Shuffling my boots, I give her the name I’ve been known by since that night. But this name can also be comparable to who I’ve become. “Bullseye. But call me Bull.”
“Don’t say much, do you?”
I nod curtly because she’s right. I don’t fill the void with nonsense. I speak only when necessary.
“I’ll make sure you’ll have no problems. We don’t want problems.” She slides the key across the surface, not asking about my nickname.
“Neither do I.” I reach for the key card, but Venus slaps her hand over mine. My hand instantly curls into a fist, and my entire body goes into fight mode, but I take a small breath, reining in my need to inflict pain.
“Ice machine is just around the corner, and all rooms are nonsmoking.” One wouldn’t dare pollute this upstanding establishment.
She lets me go and smiles. “Enjoy your stay. You’re in room fourteen. You need me, you’ve got my number.”
Instantly, I draw my hand back and unclench it slowly. Venus seems unmoved by my weird behavior.
With the key card in hand, I thank Venus before walking out the door. The moment I’m outside, I take two deep breaths to subdue the roaring demons within. Being touched is my hard limit. Don’t touch me, and we won’t have a problem.
I don’t like people being all up in my grill. After being inside for so long, you forget the touch of another human and you learn to live with it. And after a while, I began to like it. I liked the solitude because touch connects you with another, and that’s something I’m not interested in.
Getting my shit together, I stroll down the covered concrete walkway. My room is the second to last door on the left. I swipe the card over the sensor and wait for it to beep, permitting me entry. When I open the door, the four in my room number creaks and suddenly falls, swinging from side to side and hanging upside down. Its derelict condition reveals what I’m in for once I step inside.
Without further delay, I enter my room, and it’s exactly what I expected—a small, simply furnished room with a private bathroom.
Closing and locking the door behind me, I kick off my boots and turn on the wall heater. The red carpet is filthy, and the cigarette burns hint that those before me didn’t give a shit about the no smoking rule.
I walk across the room and into the bathroom. Flicking on the dim light, I see I have a shower/bath combo, a sink, a mirror, and a toilet. Some cheap toiletries are neatly arranged on the cracked marbled counter. Looking at the small shower, I realize I’ll enjoy this the most. Being able to take a warm shower without having to look over your shoulder, worried you’ll get knifed or fucked for your bar of soap, will be nice.

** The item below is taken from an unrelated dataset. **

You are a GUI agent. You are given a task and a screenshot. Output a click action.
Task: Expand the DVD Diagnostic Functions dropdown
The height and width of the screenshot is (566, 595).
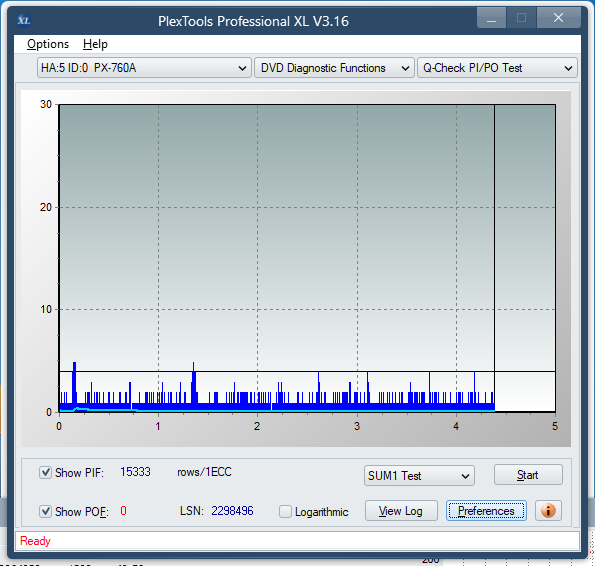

Stripping off, I hang up my clothes on the silver hook and turn the water to hot. The bathroom instantly fills with steam. Not caring that the temperature burns my skin, I step under the spray, the constant chill from my bones slowly disappearing as I turn my body from side to side.
Being robbed of the simple pleasures in life may seem unfair, but I deserve it. I deserve it all.

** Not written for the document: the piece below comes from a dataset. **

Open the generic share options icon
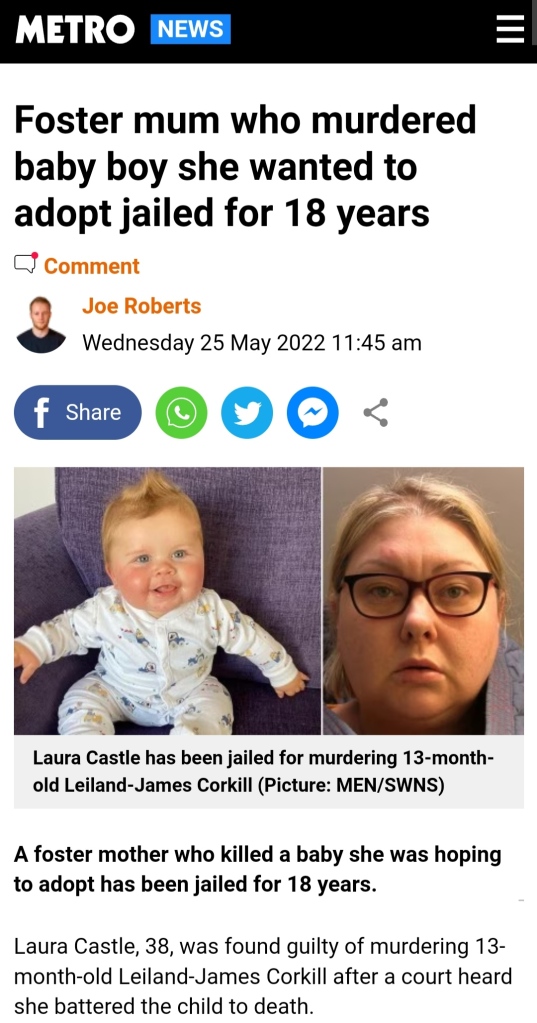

When I think about how I robbed someone of simple, everyday luxuries, I suddenly feel underserving of this small piece of happiness. I don’t deserve happiness. I gave up that right when I made the biggest mistake of my life.
Squeezing my eyes shut, I breathe through the memories as I turn the faucet to cold. Bracing my palms on the tiled wall, I drop my head between my splayed arms. The silver chain dangles like a pendulum around my neck. I pray the cold water will wash away my sins, but it never does. It just highlights that no matter whether I’m free or behind bars, I’ll forever be imprisoned to the past and what I have to do to feed the demons inside me.
I’ll forever be imprisoned to the day I picked up a gun and shot a man in cold blood. However, the only regret I have…is that I got caught.